# DIRECTIONS FOR THIS TASK
In the data, extract each line that holds the string "computer".
-.-.-
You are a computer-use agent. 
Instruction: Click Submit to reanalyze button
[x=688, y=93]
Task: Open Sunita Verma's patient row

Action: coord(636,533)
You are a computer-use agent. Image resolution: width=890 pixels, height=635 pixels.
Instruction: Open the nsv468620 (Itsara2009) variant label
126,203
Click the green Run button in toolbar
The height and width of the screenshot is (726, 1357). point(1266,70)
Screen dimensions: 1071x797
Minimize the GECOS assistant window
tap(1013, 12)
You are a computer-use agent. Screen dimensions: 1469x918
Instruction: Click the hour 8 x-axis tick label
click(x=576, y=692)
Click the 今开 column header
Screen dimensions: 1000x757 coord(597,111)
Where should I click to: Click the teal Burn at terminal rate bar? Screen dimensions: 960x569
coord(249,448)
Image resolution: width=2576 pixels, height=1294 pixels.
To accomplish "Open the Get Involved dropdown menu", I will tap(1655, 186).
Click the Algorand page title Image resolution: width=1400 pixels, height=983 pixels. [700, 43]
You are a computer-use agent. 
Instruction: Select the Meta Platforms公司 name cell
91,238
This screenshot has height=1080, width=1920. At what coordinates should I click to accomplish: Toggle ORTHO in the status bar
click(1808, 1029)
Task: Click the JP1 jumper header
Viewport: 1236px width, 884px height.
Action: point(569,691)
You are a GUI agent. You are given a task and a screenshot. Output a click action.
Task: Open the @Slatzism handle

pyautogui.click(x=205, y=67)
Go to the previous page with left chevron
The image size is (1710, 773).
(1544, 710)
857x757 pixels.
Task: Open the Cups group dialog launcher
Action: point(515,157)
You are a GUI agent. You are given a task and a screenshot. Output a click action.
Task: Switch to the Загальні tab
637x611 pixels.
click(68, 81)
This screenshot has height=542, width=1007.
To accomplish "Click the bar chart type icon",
-.-.-
# FINAL ANSWER
You are a computer-use agent. 
You are a computer-use agent. Image resolution: width=890 pixels, height=635 pixels.
You are a computer-use agent. Screen dimensions: 1469x918
You are a computer-use agent. 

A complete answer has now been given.